Le souper fut très-animé, chacun voulut y faire preuve d’esprit : excepté madame de la Tournelle, toutes les femmes y tirent des prodiges de coquetterie ; le comte de Noailles, placé près d’elle, profita du bruit que faisaient tant de voix réunies, tant d’éclats de gaieté, pour lui parler du duc d’Agenois.

— Eh bien, ce malheureux ami va donc enfin respirer, dit-il : on prétend qu’à force de prières, de soupirs, d’adorations, il est parvenu à vous décider en sa faveur.

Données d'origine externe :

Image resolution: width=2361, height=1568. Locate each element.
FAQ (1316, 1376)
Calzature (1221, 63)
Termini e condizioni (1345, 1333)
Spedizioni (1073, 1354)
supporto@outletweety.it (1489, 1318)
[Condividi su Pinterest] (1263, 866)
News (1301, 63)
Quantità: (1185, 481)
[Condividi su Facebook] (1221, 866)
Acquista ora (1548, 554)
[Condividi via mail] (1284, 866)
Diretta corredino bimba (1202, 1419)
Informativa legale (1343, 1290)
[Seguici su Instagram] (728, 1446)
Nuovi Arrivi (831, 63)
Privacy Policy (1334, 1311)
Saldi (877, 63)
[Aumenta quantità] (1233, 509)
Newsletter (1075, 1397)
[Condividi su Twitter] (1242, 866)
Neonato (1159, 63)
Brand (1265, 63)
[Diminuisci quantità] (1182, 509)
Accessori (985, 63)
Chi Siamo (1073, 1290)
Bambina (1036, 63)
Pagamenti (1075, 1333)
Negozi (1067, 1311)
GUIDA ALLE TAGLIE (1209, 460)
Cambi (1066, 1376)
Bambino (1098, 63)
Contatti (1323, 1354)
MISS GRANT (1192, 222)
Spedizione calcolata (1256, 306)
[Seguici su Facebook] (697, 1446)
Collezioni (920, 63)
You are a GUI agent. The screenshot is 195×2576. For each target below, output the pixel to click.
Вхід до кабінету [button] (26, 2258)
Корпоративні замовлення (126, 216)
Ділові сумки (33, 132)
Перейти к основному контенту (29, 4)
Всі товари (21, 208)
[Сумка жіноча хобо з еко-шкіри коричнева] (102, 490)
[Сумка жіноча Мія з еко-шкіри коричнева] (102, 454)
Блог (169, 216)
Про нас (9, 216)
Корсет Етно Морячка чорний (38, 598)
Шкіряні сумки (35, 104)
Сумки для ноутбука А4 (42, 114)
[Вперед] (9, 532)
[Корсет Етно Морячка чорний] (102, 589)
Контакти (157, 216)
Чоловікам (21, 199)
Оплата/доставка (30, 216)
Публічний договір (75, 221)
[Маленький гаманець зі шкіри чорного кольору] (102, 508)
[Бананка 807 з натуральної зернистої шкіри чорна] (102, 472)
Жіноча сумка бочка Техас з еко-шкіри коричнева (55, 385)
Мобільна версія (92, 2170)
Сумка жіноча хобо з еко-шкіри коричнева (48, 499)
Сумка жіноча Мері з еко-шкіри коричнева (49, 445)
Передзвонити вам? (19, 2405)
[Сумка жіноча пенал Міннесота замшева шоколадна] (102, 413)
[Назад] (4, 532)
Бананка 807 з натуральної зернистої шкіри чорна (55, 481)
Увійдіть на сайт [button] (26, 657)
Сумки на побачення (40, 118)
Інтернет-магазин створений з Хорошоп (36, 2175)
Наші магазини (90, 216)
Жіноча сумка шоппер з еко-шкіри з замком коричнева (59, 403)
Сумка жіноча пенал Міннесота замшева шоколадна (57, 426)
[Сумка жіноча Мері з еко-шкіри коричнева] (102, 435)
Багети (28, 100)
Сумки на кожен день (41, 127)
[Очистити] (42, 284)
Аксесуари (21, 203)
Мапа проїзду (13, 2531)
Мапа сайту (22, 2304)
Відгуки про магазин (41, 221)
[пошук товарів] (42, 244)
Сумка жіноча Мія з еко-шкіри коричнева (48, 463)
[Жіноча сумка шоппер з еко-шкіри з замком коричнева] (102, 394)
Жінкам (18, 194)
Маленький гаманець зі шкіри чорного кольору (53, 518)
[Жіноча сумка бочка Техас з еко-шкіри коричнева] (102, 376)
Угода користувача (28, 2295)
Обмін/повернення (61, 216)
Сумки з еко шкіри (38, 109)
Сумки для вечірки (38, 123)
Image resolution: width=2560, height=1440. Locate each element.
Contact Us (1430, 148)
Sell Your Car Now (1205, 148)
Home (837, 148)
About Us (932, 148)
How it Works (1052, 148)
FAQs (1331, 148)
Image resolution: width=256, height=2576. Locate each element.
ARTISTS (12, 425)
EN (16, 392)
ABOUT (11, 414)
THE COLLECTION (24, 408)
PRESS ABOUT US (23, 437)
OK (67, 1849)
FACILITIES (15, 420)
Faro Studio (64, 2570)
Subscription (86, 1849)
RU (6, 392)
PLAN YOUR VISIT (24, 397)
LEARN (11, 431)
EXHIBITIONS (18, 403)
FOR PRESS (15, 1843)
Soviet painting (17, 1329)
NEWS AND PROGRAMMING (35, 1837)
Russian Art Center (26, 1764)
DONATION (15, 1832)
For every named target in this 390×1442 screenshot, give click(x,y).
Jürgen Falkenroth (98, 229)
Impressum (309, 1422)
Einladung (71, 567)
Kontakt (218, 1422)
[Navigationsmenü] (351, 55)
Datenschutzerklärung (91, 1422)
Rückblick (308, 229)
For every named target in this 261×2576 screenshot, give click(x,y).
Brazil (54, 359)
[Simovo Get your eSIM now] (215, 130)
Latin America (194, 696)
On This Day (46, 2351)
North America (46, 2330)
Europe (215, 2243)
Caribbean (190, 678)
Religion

Prenez, je vous en conjure, quelque ménagement pour lui apprendre cette bonne nouvelle, car il serait capable d’en mourir de joie.

— Ce danger n’est pas à craindre.

— Non, d’honneur, je ne plaisante pas ; il vous aime d’une manière si extravagante, que je crois prudent de lui écrire d’abord que vous l’aimez un peu, puis beaucoup, passionnément…

— Et pas du tout, interrompit en riant madame de la Tournelle.

— Ah ! ce serait une ingratitude monstrueuse et qui confirmerait tous les soupçons qu’on veut me donner sur certain sentiment… Mais alors pourquoi venir ici ? pourquoi quitter Versailles ?… Répondez sans crainte, tout indiscrètes que soient ces questions ; songez que c’est votre camarade d’enfance, que c’est presque un frère qui les fait à sa chère petite Ritournelle[1].

— Hélas ! j’ai peur d’y avoir trop bien répondu, reprit-elle d’un ton triste.

— Quoi ! tant d’agréments, tant de qualités brillantes ne vous touchent point ?

— Je ne veux pas me remarier.

— Résolution qu’on met toujours en avant pour cacher l’amour que l’on combat, ou qui l’emporte sur tout autre.

— Quelle présomption ! répliqua-t-elle avec impatience ; Quoi ! parce qu’on ne veut pas épouser quelqu’un, il faut se mourir d’amour pour un autre ?

— Cela n’est pas nécessaire ; mais cela est souvent… Presque toujours, ajouta M. de Noailles, en voyant rougir madame de la Tournelle. Au reste, croyez bien que, pour oser vous parler de la sorte, il faut vous être dévoué autant que je le suis. Mais je vous connais, je sais combien ce qui causerait la joie, le délire d’une autre femme, peut renfermer pour vous de malheur et de larmes ; et je frémis du bonheur qui vous menace.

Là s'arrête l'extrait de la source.